Jobs growth remains strong but is easing up, based on research by NAB.

Jobs growth remains strong but is easing up, based on research by NAB. Photo: Getty

Job creation looks set to slow down in 2020 as businesses grapple with money-conscious consumers squirrelling money away instead of spending it on goods.

Business confidence dropped to a six-year low in December off the back of falling profit and trade expectations, the final monthly NAB business survey for 2019 found.

Alongside those weaker profit forecasts, businesses said they expected appetite for employment to remain flat.

NAB economists calculated that employment will lift by 18,000 jobs a month for the next six months, based on what businesses signalled (and how those signals have historically aligned with actual jobs creation).

Gareth Spence, senior economist at NAB, told The New Daily that figure – although still positive – is “a little bit slower than what the labour force has been doing, especially over the past year”.

In 2019, the rate of jobs creation was closer to (but not quite) 30,000 new jobs a month.

“Basically, what we’re taking from the survey is that there’s still a relatively strong labour demand from business, given what they’re telling us about trading conditions and profitability, but it implies a small slowing from what we’ve seen,” Mr Spence said.

“That’s roughly enough to keep unemployment rate where it is.”

If the participation rate – a measure of people either working or looking for work – remains flat, the unemployment rate could potentially see a “gradual decrease”.

That’s because population growth slowed marginally in 2019 to 1.5 per cent year on year at June from 1.6 per cent in March, meaning less jobs are needed to meet demand.

But even with a gradual decrease, Mr Spence said ‘full employment’ (defined by the Reserve Bank as 4.5 per cent unemployment) is still a long way off.

Confidence is key to higher wages

Until Australia hits full employment wages growth will likely remain subdued, as higher unemployment means businesses don’t have to increase pay packets to attract new staff.

Instead, Mr Spence said the latest data implies wages growth will see a “very modest increase” in wages growth from the current 2.3 per cent to 3 per cent by the end of 2021.

That’s a pretty weak outcome,” he said.

With inflation currently hovering around 1.7 per cent, real wages growth is closer to 0.6 per cent.

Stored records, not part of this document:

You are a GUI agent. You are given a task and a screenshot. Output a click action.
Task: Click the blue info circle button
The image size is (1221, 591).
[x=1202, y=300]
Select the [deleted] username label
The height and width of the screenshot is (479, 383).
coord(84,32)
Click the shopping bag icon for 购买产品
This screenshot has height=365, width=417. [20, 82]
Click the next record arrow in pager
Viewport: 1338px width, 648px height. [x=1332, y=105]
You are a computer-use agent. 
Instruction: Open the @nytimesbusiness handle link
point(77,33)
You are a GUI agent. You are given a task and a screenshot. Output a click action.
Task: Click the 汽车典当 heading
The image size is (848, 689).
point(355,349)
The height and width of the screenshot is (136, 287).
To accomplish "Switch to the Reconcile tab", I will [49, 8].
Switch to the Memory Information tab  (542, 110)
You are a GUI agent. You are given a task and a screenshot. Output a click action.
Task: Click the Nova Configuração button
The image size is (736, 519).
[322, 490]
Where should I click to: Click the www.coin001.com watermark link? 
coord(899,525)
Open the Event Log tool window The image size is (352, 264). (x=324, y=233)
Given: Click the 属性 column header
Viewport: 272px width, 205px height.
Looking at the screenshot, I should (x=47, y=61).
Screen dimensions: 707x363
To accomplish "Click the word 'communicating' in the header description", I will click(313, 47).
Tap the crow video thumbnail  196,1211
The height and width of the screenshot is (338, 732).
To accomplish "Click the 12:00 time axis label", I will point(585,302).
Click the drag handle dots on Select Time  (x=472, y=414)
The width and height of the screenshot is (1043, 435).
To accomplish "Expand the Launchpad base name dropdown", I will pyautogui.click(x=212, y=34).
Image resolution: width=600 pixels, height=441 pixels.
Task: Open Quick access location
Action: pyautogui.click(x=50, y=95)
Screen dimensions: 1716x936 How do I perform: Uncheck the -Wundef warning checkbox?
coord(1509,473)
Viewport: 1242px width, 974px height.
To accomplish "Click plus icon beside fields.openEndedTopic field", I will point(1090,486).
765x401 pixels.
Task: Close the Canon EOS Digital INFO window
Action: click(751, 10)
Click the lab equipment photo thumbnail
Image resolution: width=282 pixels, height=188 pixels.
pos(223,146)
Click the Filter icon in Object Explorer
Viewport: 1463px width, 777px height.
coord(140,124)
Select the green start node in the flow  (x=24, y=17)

Getting to full employment would require the creation of around 700,000 new jobs in addition to the ones currently absorbing population growth, Mr Spence said.

What you would need to see that kind of demand would be a bit of a pick up in confidence among businesses,” he said.

But confidence among consumers and businesses is in short supply, according to CommSec senior economist Ryan Felsman.

“We’ve got business confidence at six-and-a-half-year lows, we’ve got consumer confidence at four-year lows and there’s a variety of factors around that,” he told The New Daily.

The biggest risk to the Australian economy in 2020 – in our view – is confidence.

“When you have wages growth around 2.2 per cent currently, and decade averages prior to that were 3 or 4 per cent, of course consumers aren’t jumping for joy – their pay rises are only marginally above inflation.”

The property price falls that punctuated 2018 and 2019 exacerbated those consumer woes, Mr Felsman said, and the RBA’s rate cuts left them “more acutely aware that the Australian economy is growing at its weakest growth rate in a decade”.

If consumers aren’t spending, that has a knock-on effect to the business sector,” he said.

“They have to lower their prices, they’re not making as much profit so trading conditions and profitability conditions in the NAB survey today were at their worst in five years. 

“What this all points to is a confidence issue in Australia.”

With an upcoming US election, the rapid spread of the deadly coronavirus, and the smoke from Australia’s bushfires yet to clear, it could be some months before confidence improves.

In the meantime, Mr Felsman said Australia will be “stuck in the slow lane”.